» **Text excerpt**:
-=-=-=-=-

There remains some uncertainty around workplace safety rules that are overseen by California’s Division of Occupational Safety and Health standards board, or Cal/OSHA. The board on Thursday delayed a vote on new rules that would end social distancing and masking requirements for vaccinated employees.
Most Bay Area counties have said they plan to align with the state reopening plan on June 15. But some county public health leaders have expressed reservations about fully reopening in just three weeks, and suggested that they may wait a little longer to allow very large gatherings, for example.
San Francisco public health officials said in a statement Friday that they were reviewing the state guidance and would say next week whether they planned to fully align with it.
San Mateo County plans to adopt the state guidance, but health officials remain wary of the potential for outbreaks among unvaccinated residents, said Dr. Curtis Chan, deputy director of public health. He said the county would encourage everyone to continue wearing masks in many indoor public spaces — such as grocery and retail stores — through the summer so that more people have a chance to be fully vaccinated. The county won’t make it a requirement, though.
“The June 15 date works for many individuals, particularly those who have been vaccinated. From a broader public health and a broader community perspective, we have concerns about people who have faced barriers to getting vaccinated,” Chan said. “Every couple weeks makes a big difference. So June 15 may almost be enough time, but for sure July 15 or Aug. 15 will be definitely enough time to get everyone vaccinated. Let’s make sure all our communities can cross that finish line and be protected.”
Ghaly acknowledged Friday that lifting restrictions would leave unvaccinated residents vulnerable to infection and “concerning outcomes.”

-=-=-=-=-

» **Dataset content**:
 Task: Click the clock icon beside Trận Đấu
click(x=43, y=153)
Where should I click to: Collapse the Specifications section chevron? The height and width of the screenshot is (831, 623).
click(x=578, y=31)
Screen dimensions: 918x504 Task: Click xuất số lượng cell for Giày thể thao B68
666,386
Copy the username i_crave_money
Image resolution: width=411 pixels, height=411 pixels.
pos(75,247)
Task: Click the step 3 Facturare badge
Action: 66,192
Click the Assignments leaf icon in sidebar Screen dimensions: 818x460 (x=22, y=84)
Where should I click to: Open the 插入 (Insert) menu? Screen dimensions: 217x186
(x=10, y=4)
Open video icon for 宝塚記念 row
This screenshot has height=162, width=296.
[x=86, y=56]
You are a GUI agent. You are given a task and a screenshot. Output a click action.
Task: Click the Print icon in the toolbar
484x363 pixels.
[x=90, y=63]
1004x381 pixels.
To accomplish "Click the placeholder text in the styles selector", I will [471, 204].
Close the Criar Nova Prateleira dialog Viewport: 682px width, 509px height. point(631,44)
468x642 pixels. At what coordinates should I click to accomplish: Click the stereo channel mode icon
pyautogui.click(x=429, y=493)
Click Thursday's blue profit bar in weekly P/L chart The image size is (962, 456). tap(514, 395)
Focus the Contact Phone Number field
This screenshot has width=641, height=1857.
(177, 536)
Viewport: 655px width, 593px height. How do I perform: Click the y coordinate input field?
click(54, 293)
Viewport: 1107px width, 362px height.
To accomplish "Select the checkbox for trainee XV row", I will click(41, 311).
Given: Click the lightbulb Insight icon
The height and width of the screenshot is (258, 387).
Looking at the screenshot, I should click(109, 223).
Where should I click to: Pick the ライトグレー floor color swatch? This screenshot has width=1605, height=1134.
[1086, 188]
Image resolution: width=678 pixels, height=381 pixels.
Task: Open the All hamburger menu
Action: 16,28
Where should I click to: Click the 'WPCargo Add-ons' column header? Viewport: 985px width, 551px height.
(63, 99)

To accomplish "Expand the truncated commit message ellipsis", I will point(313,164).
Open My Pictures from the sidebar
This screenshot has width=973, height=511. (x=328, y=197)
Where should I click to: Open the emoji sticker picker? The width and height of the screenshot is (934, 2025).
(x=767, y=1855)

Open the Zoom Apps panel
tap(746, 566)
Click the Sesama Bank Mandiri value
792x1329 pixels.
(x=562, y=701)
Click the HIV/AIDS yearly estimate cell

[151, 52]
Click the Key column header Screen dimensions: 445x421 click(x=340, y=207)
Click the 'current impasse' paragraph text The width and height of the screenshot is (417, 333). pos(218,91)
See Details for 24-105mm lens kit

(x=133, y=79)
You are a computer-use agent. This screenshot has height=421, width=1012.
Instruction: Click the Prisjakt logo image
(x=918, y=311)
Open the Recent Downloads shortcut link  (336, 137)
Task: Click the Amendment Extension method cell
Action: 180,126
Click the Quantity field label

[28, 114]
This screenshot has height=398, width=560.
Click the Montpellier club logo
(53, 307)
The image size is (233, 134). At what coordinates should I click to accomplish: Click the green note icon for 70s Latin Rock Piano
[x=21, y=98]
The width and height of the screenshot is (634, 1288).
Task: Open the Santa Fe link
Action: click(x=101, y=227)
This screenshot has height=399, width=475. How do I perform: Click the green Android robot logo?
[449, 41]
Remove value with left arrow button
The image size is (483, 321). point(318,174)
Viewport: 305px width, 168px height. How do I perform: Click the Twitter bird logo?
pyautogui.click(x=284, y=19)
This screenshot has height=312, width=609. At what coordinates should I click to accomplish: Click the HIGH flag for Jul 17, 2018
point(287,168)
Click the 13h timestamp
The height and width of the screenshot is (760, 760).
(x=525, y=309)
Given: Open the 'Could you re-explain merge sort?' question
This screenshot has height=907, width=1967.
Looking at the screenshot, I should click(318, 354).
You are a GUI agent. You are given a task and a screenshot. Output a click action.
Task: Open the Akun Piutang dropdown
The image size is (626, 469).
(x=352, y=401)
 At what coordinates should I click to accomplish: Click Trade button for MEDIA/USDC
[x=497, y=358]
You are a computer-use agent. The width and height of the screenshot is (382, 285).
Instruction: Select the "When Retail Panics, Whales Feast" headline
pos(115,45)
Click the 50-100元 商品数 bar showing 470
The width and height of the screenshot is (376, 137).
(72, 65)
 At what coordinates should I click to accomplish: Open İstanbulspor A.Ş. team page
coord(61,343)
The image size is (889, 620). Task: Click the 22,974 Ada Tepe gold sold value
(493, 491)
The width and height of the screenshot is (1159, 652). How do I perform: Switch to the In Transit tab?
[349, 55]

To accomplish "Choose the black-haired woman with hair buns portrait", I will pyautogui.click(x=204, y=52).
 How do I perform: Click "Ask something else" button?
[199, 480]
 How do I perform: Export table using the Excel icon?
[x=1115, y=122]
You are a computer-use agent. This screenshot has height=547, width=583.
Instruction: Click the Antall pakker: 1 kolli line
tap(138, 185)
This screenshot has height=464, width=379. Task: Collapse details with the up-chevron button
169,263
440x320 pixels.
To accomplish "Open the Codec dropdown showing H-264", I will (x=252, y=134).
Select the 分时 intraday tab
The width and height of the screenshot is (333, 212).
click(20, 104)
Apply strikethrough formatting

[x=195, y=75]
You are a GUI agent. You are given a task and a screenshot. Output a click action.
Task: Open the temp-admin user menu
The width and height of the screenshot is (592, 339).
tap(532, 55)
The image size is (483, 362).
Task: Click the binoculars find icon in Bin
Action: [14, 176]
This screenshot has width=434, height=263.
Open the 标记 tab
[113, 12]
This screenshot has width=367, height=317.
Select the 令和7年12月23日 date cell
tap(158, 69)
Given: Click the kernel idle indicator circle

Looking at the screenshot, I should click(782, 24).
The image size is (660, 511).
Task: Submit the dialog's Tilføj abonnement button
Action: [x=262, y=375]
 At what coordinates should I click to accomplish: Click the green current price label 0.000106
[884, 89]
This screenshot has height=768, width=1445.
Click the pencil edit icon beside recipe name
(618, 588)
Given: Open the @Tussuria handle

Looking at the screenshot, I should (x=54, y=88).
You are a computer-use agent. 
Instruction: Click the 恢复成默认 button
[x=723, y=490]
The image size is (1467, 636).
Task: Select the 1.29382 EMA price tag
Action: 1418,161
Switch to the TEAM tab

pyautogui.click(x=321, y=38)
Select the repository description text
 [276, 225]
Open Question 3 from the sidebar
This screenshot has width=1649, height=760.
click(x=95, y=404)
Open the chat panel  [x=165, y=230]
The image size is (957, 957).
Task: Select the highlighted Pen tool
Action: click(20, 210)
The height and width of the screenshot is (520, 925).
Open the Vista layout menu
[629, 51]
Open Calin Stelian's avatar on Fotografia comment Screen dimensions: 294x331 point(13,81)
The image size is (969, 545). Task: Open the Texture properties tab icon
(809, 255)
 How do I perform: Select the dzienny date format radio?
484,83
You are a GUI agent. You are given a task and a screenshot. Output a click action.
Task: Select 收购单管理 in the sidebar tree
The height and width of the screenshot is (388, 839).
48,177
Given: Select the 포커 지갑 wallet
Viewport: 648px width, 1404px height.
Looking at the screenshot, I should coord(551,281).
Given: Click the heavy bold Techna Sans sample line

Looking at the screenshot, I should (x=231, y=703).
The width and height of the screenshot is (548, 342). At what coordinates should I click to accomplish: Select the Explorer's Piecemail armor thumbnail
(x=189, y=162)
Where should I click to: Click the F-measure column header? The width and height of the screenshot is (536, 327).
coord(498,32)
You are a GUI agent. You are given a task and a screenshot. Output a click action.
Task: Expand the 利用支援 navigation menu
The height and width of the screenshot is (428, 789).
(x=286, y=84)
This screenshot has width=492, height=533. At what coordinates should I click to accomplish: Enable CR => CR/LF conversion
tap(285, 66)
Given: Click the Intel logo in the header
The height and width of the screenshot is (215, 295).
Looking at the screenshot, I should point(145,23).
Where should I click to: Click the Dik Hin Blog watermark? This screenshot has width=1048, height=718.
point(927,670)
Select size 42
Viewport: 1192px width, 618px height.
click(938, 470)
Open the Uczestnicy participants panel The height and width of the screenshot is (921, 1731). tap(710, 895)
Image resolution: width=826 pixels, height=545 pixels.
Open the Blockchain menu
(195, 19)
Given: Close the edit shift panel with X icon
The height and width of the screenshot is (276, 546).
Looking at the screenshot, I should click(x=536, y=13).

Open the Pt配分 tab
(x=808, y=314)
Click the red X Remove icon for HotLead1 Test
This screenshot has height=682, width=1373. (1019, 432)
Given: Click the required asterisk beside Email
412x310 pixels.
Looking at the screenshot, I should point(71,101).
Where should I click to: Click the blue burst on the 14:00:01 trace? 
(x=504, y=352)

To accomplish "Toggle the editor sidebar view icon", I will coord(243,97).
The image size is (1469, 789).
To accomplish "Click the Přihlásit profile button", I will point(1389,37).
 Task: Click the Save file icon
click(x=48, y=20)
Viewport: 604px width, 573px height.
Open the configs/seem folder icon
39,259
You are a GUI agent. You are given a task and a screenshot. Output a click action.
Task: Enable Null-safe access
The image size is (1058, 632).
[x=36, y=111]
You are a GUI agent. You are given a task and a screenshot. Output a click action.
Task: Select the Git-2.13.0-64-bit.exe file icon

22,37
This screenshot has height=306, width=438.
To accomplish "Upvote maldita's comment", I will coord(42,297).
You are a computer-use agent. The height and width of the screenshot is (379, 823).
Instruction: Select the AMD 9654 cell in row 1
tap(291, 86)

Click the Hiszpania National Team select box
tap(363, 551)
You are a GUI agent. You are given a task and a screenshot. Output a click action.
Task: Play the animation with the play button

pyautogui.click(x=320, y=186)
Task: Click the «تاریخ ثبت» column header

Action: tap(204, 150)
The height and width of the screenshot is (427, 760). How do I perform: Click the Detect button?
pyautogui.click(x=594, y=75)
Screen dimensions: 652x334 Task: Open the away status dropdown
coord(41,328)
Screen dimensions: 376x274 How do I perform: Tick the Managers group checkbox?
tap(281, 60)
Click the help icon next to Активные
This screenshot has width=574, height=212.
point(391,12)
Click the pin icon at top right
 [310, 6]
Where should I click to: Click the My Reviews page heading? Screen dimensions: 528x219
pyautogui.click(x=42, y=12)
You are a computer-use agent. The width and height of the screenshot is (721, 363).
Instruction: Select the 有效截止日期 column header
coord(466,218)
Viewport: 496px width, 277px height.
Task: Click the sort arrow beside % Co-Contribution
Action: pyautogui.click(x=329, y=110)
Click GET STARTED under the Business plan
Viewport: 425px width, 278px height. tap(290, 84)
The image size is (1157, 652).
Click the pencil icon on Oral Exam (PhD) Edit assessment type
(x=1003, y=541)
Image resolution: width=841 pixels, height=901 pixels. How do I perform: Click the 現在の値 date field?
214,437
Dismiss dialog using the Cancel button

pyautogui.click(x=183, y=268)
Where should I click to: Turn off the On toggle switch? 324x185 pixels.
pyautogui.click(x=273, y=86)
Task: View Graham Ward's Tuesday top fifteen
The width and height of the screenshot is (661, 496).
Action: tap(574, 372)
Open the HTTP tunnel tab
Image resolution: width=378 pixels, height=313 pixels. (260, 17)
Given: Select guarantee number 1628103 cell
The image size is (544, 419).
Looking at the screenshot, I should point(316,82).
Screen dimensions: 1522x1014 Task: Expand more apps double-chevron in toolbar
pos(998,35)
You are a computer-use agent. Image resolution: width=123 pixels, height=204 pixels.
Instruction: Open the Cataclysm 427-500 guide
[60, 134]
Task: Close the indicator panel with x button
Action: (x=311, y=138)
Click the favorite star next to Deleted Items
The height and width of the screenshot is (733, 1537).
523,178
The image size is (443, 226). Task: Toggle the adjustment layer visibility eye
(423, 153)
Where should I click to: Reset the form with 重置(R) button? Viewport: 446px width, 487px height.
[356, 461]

-=-=-=-=-

» **Problem requirements**:
In the text on Bay Area reopening, what will San Mateo County encourage everyone to do through the summer?

» **Solved problem**:
Keep wearing masks in many indoor public spaces, such as grocery and retail stores.